──────── EXTRACTED ENTRIES
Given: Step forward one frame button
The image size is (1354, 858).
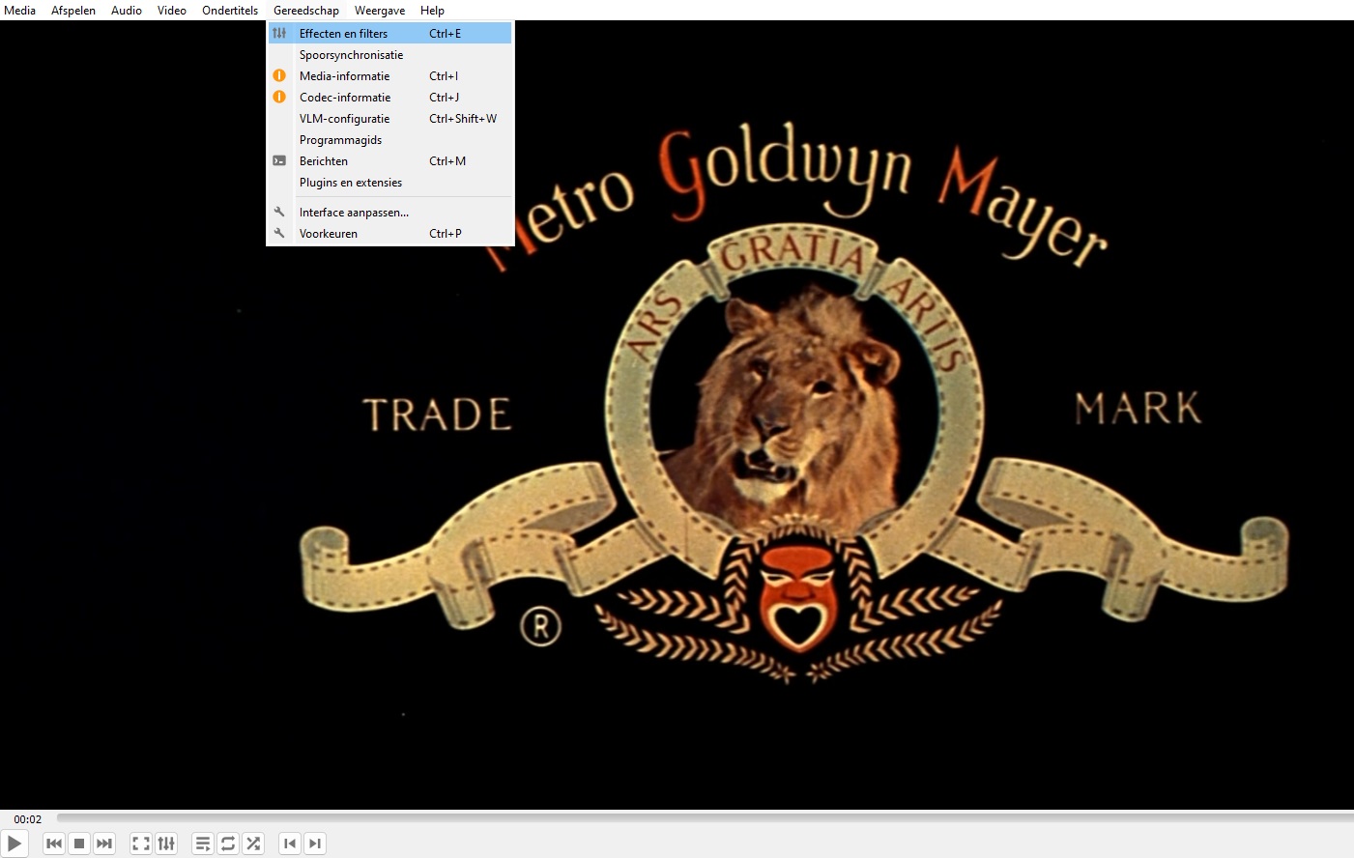Looking at the screenshot, I should (x=315, y=844).
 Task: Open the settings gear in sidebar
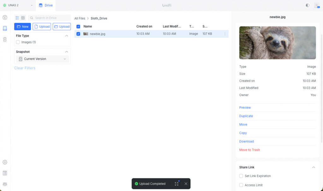[x=5, y=162]
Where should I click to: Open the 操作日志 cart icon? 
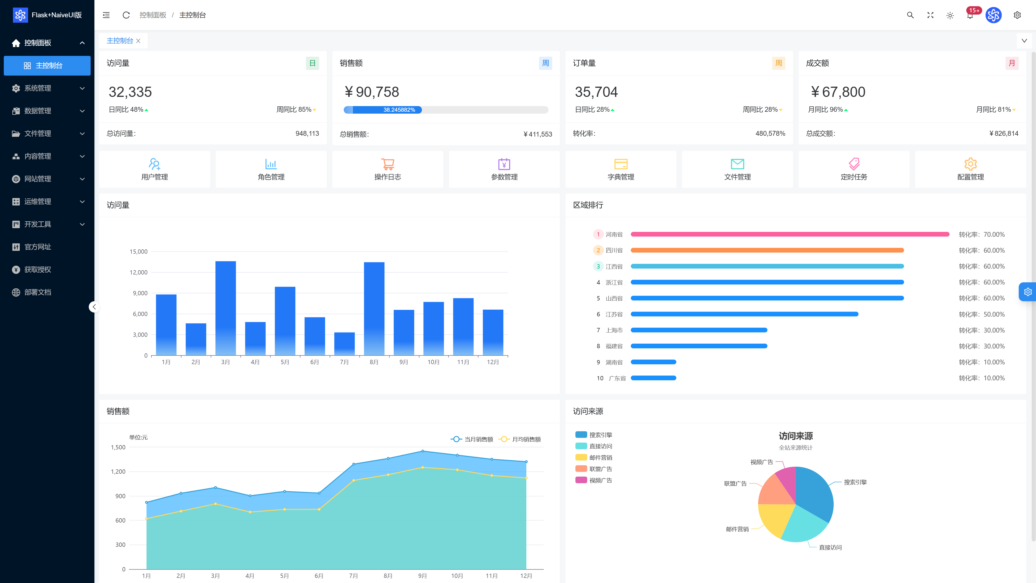388,164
────────────────
Output the span from the line with "The image size is (1354, 858)." through the last line of the data, inclusive and exact, and omit every picture.

REPLY TO THE TASK:
The image size is (1354, 858).
Looking at the screenshot, I should (x=315, y=844).
 Task: Open the settings gear in sidebar
[x=5, y=162]
Where should I click to: Open the 操作日志 cart icon? 
388,164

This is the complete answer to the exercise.